Rhonda Pasek was sentenced Thursday to 180 days in jail and ordered to pay $280 in fines after pleading no contest in an East Liverpool court to endangering a child and disorderly conduct and public intoxication.
The plea and sentence came just eight days after she and the driver were arrested in East Liverpool, a city of about 11,000 people along the Ohio River near the state lines of West Virginia and Pennsylvania.
The photos, distributed by city officials, showed Pasek sitting in the passenger seat
slumped next to the unconscious driver on September 7. Her
4-year-old grandson was seated in the back, looking out the window.
Pasek had pleaded not guilty last week, but the plea changed during a pretrial hearing Thursday in East Liverpool Municipal Court.
CNN wasn't immediately able to reach Pasek's public defender, Stacey Alejars, on Thursday.
Car was weaving between lanes, police say
The arrests came after an officer spotted a car weaving erratically between lanes, police said in an affidavit.
After the car was pulled over, the driver, James Acord, tried to tell the officer he was taking Pasek to a hospital. But Acord then passed out, police said.
Paramedics administered Narcan, an opiate reversal agent, to Pasek, who was turning blue, the affidavit said. The pair "almost definitely" would have died had police not intervened, Brian Allen, East Liverpool's service-safety director, told CNN.

(Data records)
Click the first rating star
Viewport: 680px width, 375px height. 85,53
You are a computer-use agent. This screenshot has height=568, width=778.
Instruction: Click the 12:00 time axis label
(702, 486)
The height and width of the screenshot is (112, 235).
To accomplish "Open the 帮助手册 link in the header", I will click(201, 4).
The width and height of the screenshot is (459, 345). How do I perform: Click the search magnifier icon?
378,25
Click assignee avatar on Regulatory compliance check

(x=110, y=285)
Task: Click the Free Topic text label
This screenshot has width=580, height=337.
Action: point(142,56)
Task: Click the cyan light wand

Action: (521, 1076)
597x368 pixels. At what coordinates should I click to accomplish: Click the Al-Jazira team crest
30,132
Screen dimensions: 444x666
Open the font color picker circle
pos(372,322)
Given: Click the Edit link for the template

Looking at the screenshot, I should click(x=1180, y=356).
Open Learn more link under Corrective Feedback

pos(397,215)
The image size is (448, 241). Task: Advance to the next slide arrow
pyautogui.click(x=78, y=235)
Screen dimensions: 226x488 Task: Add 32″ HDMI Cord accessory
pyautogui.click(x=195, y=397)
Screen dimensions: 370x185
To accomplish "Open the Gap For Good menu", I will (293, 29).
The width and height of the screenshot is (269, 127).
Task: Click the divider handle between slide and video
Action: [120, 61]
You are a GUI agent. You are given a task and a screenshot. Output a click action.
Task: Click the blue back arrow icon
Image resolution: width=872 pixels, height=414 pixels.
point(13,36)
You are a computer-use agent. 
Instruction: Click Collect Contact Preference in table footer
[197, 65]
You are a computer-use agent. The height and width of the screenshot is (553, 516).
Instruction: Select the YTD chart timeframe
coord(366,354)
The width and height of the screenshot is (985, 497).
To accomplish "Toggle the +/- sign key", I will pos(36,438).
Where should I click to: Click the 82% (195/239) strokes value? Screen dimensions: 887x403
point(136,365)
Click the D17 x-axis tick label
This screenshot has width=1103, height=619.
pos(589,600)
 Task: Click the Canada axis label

### REQUIREMENT 1:
In the article on Rhonda Pasek's sentencing, what did paramedics give Pasek when she was turning blue?
### REQUIREMENT 2:
Pick up the article on Rhonda Pasek's sentencing after its final sentence and keep writing it.

### TASK ANSWER 1:
Narcan, an opiate reversal agent.

### TASK ANSWER 2:
Acord pleaded no contest last week to operating a vehicle while impaired and endangering a child. He was sentenced to 360 days in jail, had his driver's license suspended for three years and was fined $475.
The East Liverpool city government said it released the photos of the pair to raise awareness about the perils of heroin.
"This child can't speak for himself but we are hopeful his story can convince another user to think twice about injecting this poison while having a child in their custody," the city's Facebook post read.
Boy will live with different set of relatives
Pasek had been granted custody of her grandson six weeks before the arrest, said Dane Walton, administrator for the Columbiana County Juvenile Court. The boy's parents had been unable to raise him.
He will now live with his great-aunt and great-uncle in South Carolina, Walton said.